Multidrug Resistance Protein Pumps:
Nature's Common Currency

Story By Alison Davis
Illustrated by Andrea Foust


 The pudgy "fat innkeeper" worm Urechis caupo, which looks more like a frankfurter than a worm, tunnels through the salty mudflats of Elkhorn Slough, California. It collects food by spinning a sinewy, mucous net. But the muddy cocktail trapped within the net contains more than lunch: within lies a virtual potpourri of chemical toxins, some natural and some man-made, that aren't meant to be eaten. Yet as soon as the poisons find their way into the marine worm's belly, they are spit back out into the mire.

At a nearby hospital, a breast cancer patient is losing her battle against cancer because the tenaciously dividing cancer cells in her body are using the same molecular gadgetry to jettison chemotherapy drugs back into her bloodstream, preventing them from attacking her tumor.

MATERIAL SHOWN.
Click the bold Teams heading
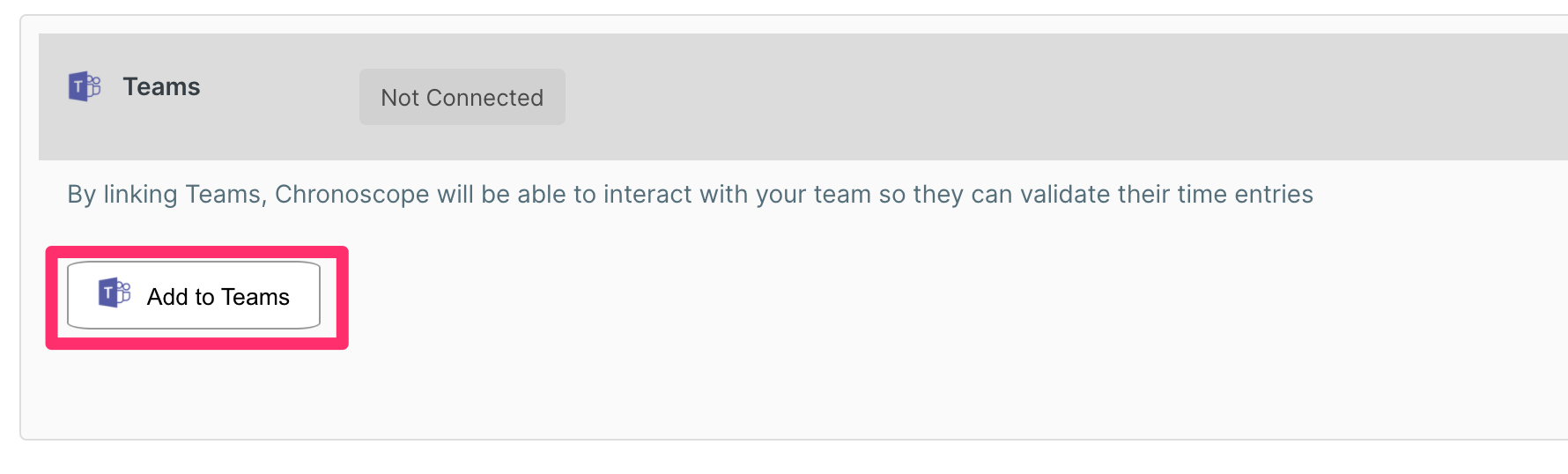This screenshot has width=1568, height=474. pyautogui.click(x=161, y=86)
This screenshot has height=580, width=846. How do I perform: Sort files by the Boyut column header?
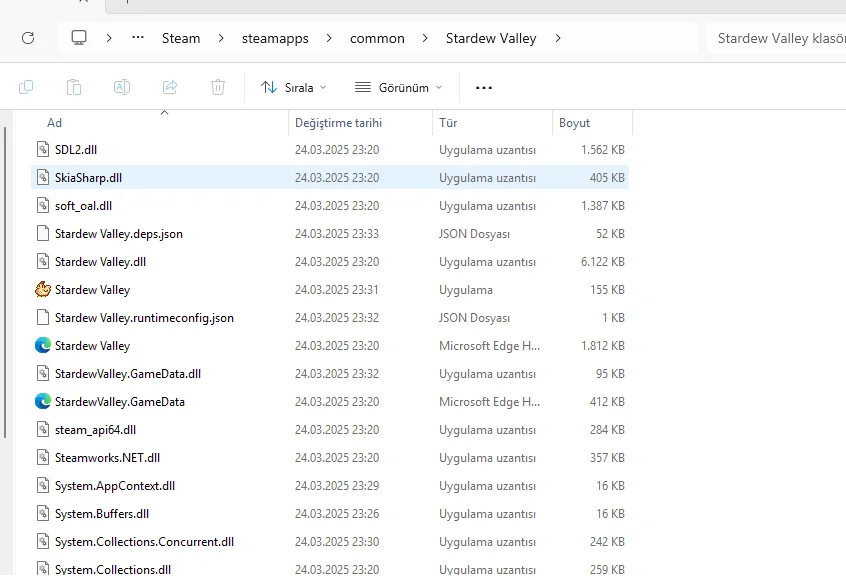(575, 122)
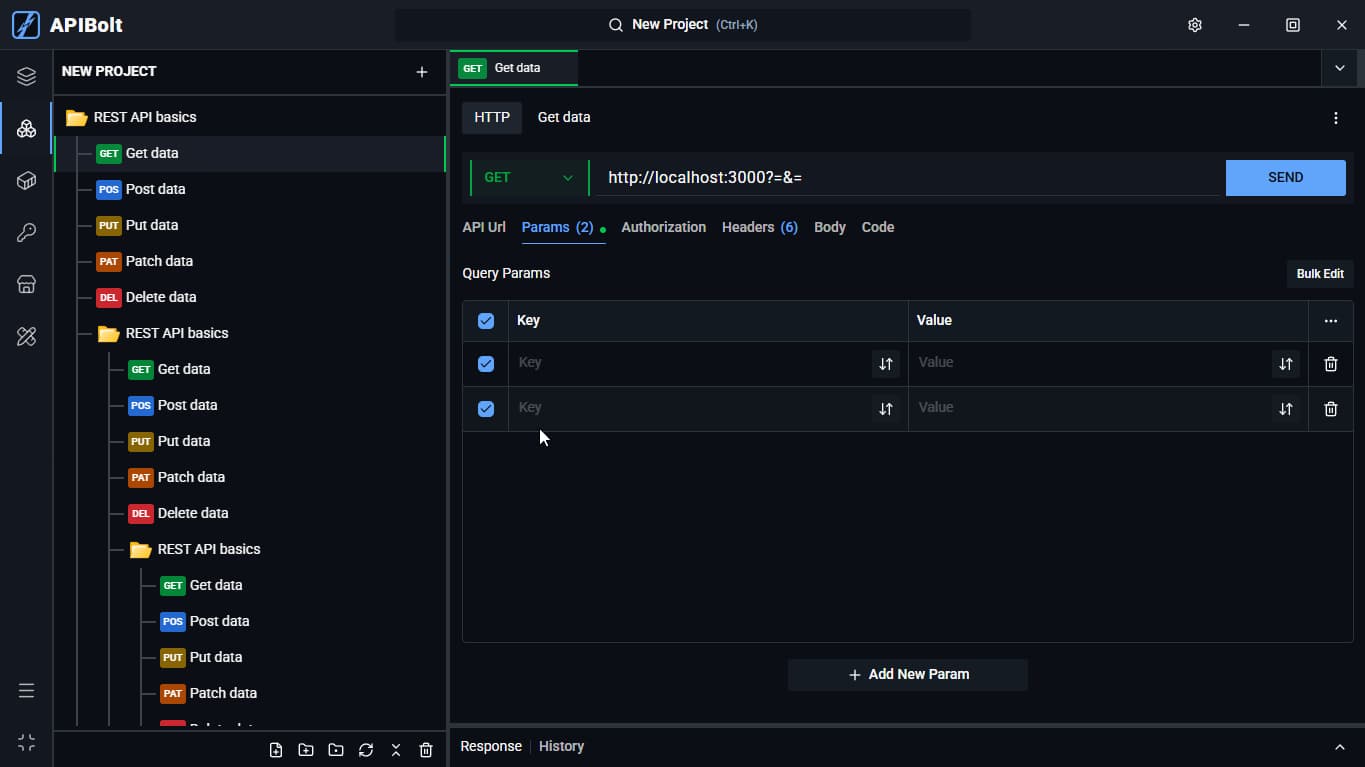Open the GET method dropdown
The height and width of the screenshot is (767, 1365).
(529, 178)
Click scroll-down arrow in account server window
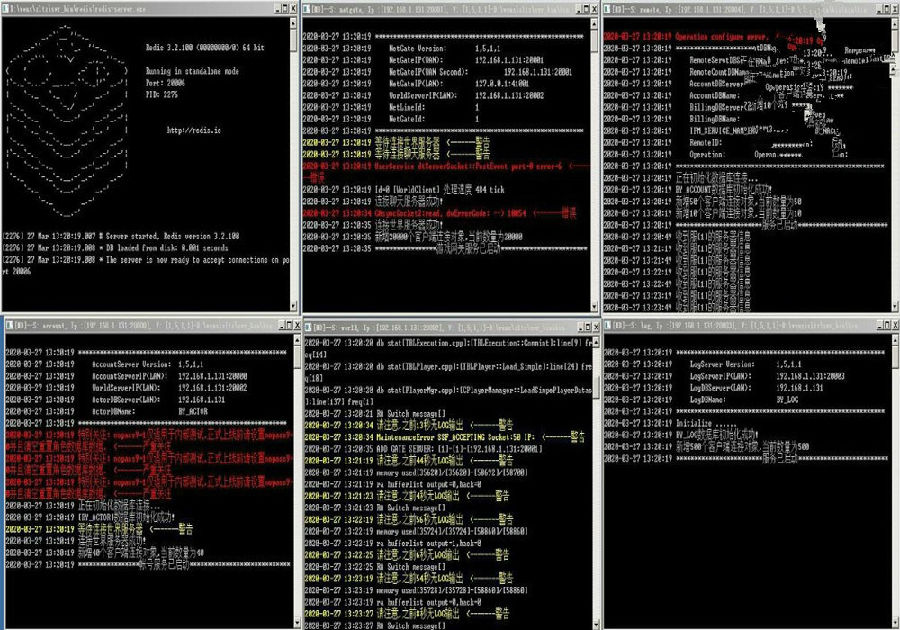Screen dimensions: 900x630 pyautogui.click(x=297, y=622)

ACTIVITY.
Using the text on multidrug resistance protein pumps, answer each question:
(a) Where does the worm Urechis caupo tunnel?
(b) How does the worm collect its food?
(c) In the breast cancer patient, what do the cancer cells send back into her bloodstream?

REPLY.
(a) Through the salty mudflats of Elkhorn Slough, California.
(b) By spinning a sinewy, mucous net.
(c) Chemotherapy drugs.